Председательствуя в кишиневском присутствии, я совершенно случайно обратил внимание на то, что часть принятых на службу молодых людей, по окончании заседания, уходить в выходные двери, а часть возвращается в соседнюю комнату, куда вслед затем входят несколько полицейских нижних чинов. На вопрос мой, почему не все новобранцы ушли, делопроизводитель мне ответил: „остались одни только евреи“. Будучи утомлен и отчасти рассеян, я не сталь продолжать расспросов и пошел домой, но по пути обратился к той же мысли и стал думать о том, что, в сущности, ответа на свой вопрос я не получил, и вследствие этого, на другой день, спросил одного из членов присутствия о причинах заинтересовавшего меня явления. От него я узнал, что только новобранцы христиане распускаются по домам после приема на службу, а евреев отводят в места заключения при полиции и затем, когда наступить время, отправляют по этапу на сборные пункты, где их снова сажают и, наконец, уже сдают военному начальству. „Почему это делается?“ – спросил я: „Имеем ли мы на это право?“. „О, несомненно“ – ответил мой собеседник, – „я застал уже такой порядок при моем вступлении в должность; не помню, когда последовало такое распоряжение, но несомненно оно должно быть“.

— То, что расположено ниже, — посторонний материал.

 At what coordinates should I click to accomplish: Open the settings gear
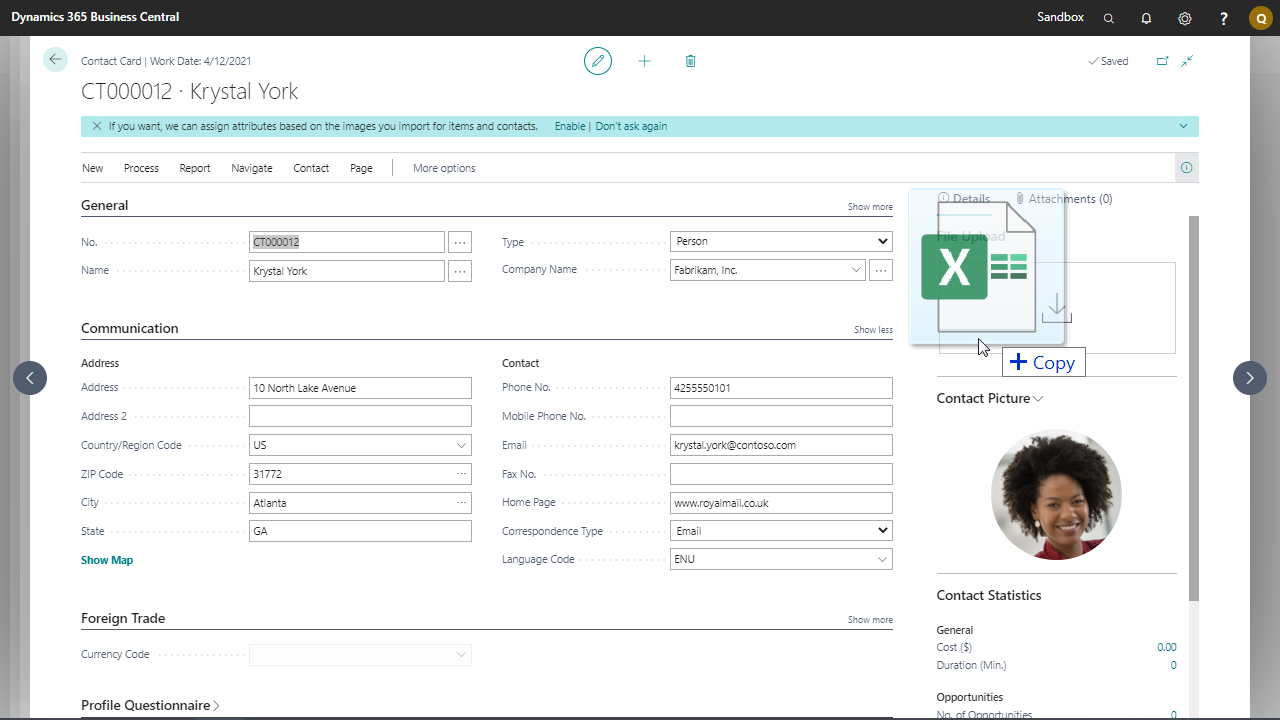(x=1184, y=18)
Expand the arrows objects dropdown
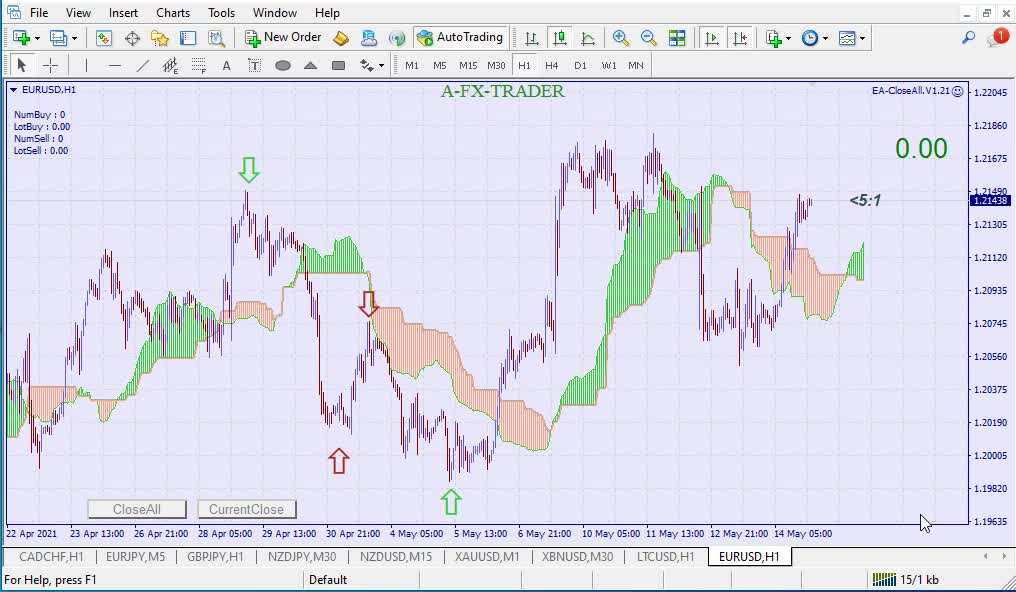The image size is (1016, 592). 381,67
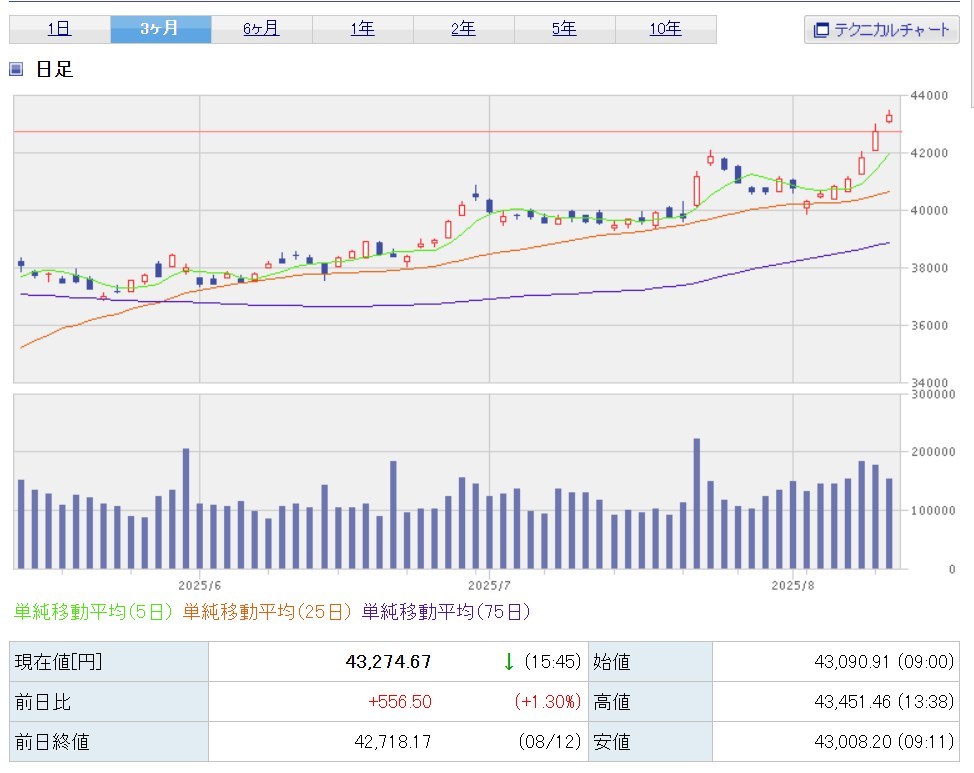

На другой день, упомянутый член присутствия снова явился ко мне и объявил, что он самым тщательным образом навел справки по заинтересовавшему меня делу, и что, как оказалось, в отношении новобранцев-евреев допускается присутствием ничем неоправдываемый произвол. Никакого права, никакого законнаго распоряжения на лишение свободы новобранцев-евреев у нас не было, а был четыре года тому назад случай побега принятого на службу еврея за границу, после чего Устругов, в отсутствие губернатора, установил удобные, по его мнению, гарантии от повторения побегов. Здесь надо упомянуть, что за уклонение новобранца от воинской повинности начальство не отвечает, караулить его оно не обязано, а лишать его свободы не имеет права. Со времени освидетельствования до сбора на пунктах проходят недели, и все это время все принятые евреи сидят под арестом или путешествуют по этапу с преступниками – образ действий совершенно неслыханный.

Пришлось проявить „сантиментальное юдофильство“ и отменить распоряжение. В следующем заседании евреям объявили, что они могут идти домой, но они заспорили, указывая на полицейских и твердо намереваясь садиться под арест, Я ушел из присутствия, предоставив делопроизводителю обясниться по этому поводу с полицмейстером по телефону. Полицмейстер потом мне говорил, что он тоже был удивлен новому и для него способу обращения с новобранцами, но полагал, что на это есть „особое распоряжение“.

При посещении тюрьмы обнаружилось однородное явление, касавшееся на этот раз не евреев. Когда я обходил камеры, ко мне с мольбами кинулось несколько человек, заявляя, что они сидят в заключении несколько месяцев сверх срока. Обстоятельство это по справке подтвердилось. На мой вопрос, почему эти арестованные не выпущены, начальник тюрьмы, приложив руку к фуражке, произнес непонятныя мне слова: „это порочные иностранцы, ваше сиятельство“. Опять я промолчал по неопытности, но придя домой и справившись, как следует, выяснил, что министру внутренних дел предоставлено право удалять из России, по представлениям губернскаго начальства, иностранцев, опороченных по суду. По принятому обычаю, о всех осужденных к заключению в тюрьмах иностранцах делается подобное представление, и они, в ожидании распоряжения министра, продолжают содержаться в заключении после срока. На вопрос мой, какие опасения вызвало бы освобождение заключенных в законный срок, мне ответили, что они, пожалуй, скроются за границу, и тогда распоряжение министра о высылке их заграницу нельзя будет исполнить. Такое рассуждение представилось мне или слишком тонким, или просто нелепым, и я склонился в пользу второго мнения. Порочных иностранцев мы отпустили. Есть еще одно специальное бессарабское преступление, с которым можно ознакомиться из многочисленных протоколов полиции, привлекающей обывателей за „амбулянтную жизнь и игру на гитаре“. Но здесь граница области чистого комизма, а потому я перейду к более серьезному предмету.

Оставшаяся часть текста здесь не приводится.